Genomic Science Program
U.S. Department of Energy | Office of Science | Biological and Environmental Research Program

2024 Abstracts

Integration of Computational Tools to Explore the Diversity of Temporal Regulation in Plant-Specialized Metabolism

Authors:

Samuel Seaver2* ([email protected]), Angela Ricono1, Sara El Alaoui2, Kathleen Greenham1 (PI)

Institutions:

1University of Minnesota; 2Argonne National Laboratory

Abstract

Plants produce an amazing diversity of specialized metabolites (SM) that offer many benefits to human society. SMs are essential for pharmaceutical products and non-medicinal applications in the chemical industry, food additives, dyes, perfumes, cosmetics, and nutraceuticals. These products offer the potential to increase the return on investment of current biofuel crops by providing high-value co-products. While many specialized metabolic enzymes have been characterized, their spatial and temporal regulation is less understood, creating a challenge for engineering and optimizing metabolite levels. Understanding how diverse plants differentially regulate the production of the products arising from the same SM pathway will enable researchers to engineer such plants with greater reliability. The goal of this project is to build a computational tool in DOE Systems Biology Knowledgebase (KBase) that would enable researchers to integrate transcriptome data with metabolic networks of general and specialized metabolism for different plant species. This tool will enable researchers to explore different combinations of SM precursors and identify key enzyme targets for engineering.

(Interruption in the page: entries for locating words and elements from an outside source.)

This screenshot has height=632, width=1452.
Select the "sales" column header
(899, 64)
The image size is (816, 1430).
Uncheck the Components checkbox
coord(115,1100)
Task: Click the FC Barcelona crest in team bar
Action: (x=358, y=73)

The research team aims to build a set of classifiers through the application of machine learning techniques that would enable this prediction. To do so, the team will focus on the glucosinolate (GSLs) class of SMs within the plant order Brassicales. This project’s objectives are to (1) experimentally design and benchmark the biosynthesis of multiple GSLs in eight phylogenetically distinct species from diverse families within the Brassicales using high resolution time series datasets; (2) reconstruct the general and specialized metabolic networks for GSL biosynthesis, enabling the integration of omics data; (3) train and test the model to predict GSL biosynthesis; and (4) use the KBase platform to encode this approach in a series of apps that will enable other researchers to apply this approach to their pathway of interest. To disseminate the utility of the tool for target identification for SM production, the team will host virtual and onsite training workshops. This will help to spur research into engineering plants as platforms for co-production of biofuel and co-products and also increase the plant user community on KBase.